_WHAT YOU ARE ASKED TO DO_
Show only those lines of the entries where the string "agent" is found.

[Stored dataset items]
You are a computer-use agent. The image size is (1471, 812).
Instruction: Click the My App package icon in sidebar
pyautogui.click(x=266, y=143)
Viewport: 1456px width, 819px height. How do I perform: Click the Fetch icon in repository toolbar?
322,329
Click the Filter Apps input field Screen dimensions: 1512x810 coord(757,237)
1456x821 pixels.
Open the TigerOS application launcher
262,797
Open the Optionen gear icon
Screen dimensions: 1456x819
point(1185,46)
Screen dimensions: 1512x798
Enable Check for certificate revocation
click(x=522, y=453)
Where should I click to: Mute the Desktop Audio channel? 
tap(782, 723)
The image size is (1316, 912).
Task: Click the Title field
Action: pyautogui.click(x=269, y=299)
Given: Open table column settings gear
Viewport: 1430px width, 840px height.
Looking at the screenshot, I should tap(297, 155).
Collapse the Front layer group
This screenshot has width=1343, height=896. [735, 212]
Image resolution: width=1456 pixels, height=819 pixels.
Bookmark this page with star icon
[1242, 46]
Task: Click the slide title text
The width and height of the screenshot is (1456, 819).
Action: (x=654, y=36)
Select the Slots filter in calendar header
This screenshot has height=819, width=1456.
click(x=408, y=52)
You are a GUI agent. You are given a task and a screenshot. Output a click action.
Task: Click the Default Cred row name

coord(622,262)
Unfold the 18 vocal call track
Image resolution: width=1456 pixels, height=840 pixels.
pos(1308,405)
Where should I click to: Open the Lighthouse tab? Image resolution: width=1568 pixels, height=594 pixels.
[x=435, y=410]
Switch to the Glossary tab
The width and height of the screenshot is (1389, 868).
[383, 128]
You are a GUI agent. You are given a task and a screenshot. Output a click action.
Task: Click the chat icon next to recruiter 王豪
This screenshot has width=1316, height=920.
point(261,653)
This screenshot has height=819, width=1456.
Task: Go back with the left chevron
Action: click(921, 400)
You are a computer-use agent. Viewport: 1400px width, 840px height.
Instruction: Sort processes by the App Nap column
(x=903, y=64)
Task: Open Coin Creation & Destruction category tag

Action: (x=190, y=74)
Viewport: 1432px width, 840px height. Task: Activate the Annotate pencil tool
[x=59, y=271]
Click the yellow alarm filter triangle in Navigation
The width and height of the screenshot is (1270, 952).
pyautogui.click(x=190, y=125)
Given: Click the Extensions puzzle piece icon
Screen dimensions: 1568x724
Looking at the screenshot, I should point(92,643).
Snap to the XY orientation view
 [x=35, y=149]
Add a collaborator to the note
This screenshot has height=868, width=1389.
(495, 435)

_THE ANSWER_
You are a computer-use agent. The image size is (1471, 812).
You are a GUI agent. You are given a task and a screenshot. Output a click action.
You are a GUI agent. You are given a task and a screenshot. Output a click action.
You are a computer-use agent. Viewport: 1400px width, 840px height.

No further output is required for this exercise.